_How to complete this task:_
Please repeat exactly the lines below from the one containing "Screen dimensions: 1012x536" down to the one containing "Task: Open inbound rules filter dropdown", both included, and nothing else.

_Given information:_
----

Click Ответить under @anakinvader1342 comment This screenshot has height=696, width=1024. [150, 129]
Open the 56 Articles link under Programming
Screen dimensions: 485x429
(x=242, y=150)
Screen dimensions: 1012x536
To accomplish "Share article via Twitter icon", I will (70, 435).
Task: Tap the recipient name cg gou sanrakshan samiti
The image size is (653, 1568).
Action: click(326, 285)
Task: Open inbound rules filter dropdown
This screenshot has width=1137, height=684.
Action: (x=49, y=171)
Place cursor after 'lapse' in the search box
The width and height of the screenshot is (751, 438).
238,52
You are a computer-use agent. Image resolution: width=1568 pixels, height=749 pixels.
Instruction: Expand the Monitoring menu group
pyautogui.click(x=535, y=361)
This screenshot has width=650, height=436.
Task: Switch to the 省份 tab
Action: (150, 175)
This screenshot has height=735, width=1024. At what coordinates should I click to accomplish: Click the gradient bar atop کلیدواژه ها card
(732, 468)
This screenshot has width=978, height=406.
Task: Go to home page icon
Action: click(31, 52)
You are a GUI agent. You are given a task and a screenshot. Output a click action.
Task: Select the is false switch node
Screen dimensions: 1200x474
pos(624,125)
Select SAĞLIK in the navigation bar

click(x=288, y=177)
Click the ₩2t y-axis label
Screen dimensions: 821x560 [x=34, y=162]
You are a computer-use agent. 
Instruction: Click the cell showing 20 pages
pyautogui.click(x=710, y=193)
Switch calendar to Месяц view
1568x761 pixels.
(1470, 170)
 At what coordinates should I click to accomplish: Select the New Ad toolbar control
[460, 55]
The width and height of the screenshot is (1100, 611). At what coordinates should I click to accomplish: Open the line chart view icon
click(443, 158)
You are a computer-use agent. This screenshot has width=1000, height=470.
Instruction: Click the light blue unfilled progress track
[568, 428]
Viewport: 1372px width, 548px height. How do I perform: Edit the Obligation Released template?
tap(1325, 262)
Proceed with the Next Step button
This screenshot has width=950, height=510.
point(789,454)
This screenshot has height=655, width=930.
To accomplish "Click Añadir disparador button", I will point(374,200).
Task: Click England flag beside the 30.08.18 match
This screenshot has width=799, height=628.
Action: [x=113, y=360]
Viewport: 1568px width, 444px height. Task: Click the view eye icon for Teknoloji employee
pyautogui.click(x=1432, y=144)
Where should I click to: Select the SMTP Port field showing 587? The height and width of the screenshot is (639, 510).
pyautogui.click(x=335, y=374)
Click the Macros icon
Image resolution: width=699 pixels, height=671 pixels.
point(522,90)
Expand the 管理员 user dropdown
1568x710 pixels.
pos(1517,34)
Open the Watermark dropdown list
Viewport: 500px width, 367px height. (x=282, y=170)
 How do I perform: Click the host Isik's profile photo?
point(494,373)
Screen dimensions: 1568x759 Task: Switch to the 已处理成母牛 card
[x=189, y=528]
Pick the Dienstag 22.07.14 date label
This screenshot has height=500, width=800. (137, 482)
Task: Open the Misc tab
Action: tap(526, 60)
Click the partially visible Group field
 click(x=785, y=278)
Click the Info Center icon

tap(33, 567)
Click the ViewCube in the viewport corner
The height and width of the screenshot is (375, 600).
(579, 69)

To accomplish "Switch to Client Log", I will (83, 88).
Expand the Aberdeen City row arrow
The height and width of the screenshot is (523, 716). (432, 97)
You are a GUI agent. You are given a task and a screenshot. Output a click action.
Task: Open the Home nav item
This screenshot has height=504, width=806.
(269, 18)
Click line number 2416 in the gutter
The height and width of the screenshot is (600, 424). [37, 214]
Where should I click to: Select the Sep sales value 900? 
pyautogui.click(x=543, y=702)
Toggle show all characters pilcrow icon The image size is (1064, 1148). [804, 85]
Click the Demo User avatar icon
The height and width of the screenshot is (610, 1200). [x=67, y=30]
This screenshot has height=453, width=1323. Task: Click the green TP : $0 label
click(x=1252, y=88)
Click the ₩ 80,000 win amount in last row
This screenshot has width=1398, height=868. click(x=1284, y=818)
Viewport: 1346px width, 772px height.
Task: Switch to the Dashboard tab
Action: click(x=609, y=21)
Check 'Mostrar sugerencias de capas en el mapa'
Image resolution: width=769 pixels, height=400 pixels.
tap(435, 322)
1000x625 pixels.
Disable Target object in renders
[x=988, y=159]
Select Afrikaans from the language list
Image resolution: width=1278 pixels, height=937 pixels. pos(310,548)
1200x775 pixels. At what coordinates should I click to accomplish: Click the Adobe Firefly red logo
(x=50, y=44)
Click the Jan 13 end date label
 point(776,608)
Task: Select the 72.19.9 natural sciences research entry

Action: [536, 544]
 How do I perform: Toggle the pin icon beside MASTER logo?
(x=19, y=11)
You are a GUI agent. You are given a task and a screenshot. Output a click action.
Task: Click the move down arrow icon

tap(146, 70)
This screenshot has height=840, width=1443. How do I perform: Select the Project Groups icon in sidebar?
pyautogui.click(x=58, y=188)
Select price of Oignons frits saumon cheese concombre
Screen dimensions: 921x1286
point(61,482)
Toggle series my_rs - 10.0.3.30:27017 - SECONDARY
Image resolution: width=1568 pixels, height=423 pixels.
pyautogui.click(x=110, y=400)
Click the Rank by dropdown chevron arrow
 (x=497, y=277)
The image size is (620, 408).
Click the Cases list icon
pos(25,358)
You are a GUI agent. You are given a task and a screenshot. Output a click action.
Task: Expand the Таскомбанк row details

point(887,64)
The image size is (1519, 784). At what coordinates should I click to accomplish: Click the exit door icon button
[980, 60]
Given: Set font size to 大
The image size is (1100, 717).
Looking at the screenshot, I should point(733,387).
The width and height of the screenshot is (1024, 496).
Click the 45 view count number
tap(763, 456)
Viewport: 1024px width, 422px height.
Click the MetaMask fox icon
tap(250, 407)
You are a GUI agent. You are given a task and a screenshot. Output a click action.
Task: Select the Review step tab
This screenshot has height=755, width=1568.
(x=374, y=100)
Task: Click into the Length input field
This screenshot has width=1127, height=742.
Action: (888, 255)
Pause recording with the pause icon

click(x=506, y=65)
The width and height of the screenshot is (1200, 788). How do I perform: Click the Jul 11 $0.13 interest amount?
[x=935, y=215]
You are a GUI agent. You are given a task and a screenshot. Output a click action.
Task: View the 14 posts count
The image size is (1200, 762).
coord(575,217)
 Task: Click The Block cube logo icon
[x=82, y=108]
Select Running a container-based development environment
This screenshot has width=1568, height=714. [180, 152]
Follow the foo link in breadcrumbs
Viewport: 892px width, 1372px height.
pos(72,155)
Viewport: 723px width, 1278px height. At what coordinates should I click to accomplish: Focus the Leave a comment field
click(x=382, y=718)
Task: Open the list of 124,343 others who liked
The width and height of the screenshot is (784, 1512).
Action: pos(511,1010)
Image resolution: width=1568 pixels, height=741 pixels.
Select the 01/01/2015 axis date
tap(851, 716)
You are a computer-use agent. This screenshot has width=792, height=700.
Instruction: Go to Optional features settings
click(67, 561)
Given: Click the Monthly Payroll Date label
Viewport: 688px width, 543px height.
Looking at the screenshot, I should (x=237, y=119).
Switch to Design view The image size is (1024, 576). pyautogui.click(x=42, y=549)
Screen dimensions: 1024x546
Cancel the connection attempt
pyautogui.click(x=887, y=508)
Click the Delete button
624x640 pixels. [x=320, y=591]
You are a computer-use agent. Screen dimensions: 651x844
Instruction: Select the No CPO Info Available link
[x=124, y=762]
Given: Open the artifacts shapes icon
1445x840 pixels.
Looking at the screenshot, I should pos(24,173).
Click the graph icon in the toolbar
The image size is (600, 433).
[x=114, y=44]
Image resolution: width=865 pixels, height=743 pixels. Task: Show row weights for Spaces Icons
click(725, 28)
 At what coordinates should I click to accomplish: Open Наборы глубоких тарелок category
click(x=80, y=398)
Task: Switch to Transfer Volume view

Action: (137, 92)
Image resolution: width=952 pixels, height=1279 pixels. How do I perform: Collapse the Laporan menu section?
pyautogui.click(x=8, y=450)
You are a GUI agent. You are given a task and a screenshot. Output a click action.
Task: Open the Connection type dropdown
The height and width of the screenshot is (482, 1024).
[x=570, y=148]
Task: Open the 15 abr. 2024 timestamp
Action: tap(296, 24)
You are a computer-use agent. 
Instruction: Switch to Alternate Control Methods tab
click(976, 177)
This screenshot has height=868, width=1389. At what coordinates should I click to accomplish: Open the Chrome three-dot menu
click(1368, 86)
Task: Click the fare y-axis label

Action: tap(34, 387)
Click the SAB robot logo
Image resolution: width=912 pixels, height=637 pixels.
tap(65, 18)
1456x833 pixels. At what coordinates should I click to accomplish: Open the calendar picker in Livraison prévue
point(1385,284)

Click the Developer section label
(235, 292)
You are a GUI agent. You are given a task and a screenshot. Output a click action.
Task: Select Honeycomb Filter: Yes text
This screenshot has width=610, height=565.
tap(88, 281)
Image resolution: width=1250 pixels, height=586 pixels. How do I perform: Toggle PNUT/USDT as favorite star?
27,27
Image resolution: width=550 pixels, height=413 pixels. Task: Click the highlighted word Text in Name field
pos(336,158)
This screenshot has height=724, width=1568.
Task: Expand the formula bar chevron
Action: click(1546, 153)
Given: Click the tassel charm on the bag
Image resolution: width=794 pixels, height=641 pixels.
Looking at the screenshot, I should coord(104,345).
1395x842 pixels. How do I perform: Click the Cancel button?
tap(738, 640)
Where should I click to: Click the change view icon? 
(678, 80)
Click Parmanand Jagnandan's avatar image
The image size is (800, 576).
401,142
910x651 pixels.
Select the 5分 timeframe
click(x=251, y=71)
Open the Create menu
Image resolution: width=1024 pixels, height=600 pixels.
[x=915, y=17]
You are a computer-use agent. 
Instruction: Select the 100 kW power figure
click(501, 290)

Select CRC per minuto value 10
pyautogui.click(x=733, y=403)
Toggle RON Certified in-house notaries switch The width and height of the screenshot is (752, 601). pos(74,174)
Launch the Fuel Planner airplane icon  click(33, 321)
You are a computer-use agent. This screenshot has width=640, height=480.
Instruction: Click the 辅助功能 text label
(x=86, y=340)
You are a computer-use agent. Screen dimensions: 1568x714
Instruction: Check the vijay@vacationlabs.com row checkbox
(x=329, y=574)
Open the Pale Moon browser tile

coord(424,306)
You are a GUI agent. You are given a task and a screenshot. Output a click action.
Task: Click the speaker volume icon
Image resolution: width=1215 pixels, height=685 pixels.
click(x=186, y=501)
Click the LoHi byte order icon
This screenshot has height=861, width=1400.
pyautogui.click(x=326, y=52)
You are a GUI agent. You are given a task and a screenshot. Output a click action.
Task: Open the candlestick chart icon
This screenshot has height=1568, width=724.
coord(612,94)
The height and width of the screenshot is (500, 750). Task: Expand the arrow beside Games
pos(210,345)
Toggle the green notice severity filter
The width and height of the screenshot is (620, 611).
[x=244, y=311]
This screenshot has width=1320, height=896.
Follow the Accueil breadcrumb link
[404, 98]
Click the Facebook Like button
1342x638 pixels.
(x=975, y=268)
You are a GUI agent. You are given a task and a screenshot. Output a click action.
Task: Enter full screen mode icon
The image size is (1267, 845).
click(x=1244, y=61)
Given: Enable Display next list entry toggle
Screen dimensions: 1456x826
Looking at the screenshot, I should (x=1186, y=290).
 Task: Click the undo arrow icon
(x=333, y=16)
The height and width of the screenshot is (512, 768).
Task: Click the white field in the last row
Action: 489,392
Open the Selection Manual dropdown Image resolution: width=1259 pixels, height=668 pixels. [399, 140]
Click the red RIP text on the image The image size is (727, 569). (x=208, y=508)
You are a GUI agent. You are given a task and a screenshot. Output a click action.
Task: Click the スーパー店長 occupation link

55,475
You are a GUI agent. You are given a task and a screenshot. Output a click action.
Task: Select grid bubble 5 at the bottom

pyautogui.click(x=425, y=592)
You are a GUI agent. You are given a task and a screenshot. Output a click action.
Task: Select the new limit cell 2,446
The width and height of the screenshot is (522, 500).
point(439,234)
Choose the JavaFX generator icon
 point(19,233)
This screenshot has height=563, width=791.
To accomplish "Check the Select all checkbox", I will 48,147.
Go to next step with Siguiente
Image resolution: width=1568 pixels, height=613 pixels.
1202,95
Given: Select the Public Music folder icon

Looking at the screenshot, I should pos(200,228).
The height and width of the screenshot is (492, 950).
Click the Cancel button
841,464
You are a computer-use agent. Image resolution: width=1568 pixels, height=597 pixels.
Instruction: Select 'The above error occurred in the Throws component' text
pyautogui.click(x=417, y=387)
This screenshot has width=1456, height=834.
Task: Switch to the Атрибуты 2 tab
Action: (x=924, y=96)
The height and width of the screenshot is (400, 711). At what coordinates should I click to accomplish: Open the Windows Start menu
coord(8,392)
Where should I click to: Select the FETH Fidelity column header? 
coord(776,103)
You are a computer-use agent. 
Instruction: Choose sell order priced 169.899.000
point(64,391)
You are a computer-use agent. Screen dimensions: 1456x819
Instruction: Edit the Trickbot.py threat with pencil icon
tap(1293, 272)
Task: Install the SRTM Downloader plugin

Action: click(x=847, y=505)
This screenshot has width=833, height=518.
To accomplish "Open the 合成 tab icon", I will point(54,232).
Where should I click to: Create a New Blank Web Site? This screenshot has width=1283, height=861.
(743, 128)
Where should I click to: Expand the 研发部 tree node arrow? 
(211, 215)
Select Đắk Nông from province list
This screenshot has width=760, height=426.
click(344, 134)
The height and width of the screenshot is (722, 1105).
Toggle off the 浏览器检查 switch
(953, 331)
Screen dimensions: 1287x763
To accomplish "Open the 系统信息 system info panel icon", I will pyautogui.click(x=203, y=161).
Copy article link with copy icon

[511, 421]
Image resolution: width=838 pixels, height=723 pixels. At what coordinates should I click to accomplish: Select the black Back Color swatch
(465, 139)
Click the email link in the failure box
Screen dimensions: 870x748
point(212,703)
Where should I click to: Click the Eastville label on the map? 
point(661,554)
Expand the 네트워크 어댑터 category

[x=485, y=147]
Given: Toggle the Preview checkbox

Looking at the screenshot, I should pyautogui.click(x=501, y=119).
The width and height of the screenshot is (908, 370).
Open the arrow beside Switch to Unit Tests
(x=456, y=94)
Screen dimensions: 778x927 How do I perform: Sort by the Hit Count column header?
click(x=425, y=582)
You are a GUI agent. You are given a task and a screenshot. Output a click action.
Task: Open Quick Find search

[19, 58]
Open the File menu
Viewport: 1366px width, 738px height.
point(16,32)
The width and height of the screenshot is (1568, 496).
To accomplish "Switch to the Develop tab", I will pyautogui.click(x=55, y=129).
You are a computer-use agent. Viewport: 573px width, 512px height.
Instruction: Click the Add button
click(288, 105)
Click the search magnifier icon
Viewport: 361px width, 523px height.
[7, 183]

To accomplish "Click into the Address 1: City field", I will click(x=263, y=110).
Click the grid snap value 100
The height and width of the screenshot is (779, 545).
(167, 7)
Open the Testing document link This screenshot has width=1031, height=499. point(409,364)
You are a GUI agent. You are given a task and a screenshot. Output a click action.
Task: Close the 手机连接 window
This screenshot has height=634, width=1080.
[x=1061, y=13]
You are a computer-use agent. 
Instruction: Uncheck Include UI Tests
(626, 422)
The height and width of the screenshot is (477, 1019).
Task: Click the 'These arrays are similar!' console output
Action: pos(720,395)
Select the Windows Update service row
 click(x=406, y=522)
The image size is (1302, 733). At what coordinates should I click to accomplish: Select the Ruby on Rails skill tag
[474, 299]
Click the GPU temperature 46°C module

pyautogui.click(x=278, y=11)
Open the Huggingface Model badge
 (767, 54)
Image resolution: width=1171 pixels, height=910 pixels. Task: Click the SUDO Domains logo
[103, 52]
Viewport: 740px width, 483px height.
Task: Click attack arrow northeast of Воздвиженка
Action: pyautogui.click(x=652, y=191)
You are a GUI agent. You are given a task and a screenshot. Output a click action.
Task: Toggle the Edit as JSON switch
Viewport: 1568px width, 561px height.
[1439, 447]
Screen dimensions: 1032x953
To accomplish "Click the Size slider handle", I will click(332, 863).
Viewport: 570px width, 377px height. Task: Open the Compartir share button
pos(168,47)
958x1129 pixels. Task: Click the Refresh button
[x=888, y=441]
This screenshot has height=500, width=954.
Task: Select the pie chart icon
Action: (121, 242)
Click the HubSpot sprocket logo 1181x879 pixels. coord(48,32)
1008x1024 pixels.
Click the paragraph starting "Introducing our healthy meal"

----

_Completed exercise:_
Screen dimensions: 1012x536
To accomplish "Share article via Twitter icon", I will (70, 435).
Task: Tap the recipient name cg gou sanrakshan samiti
The image size is (653, 1568).
Action: click(326, 285)
Task: Open inbound rules filter dropdown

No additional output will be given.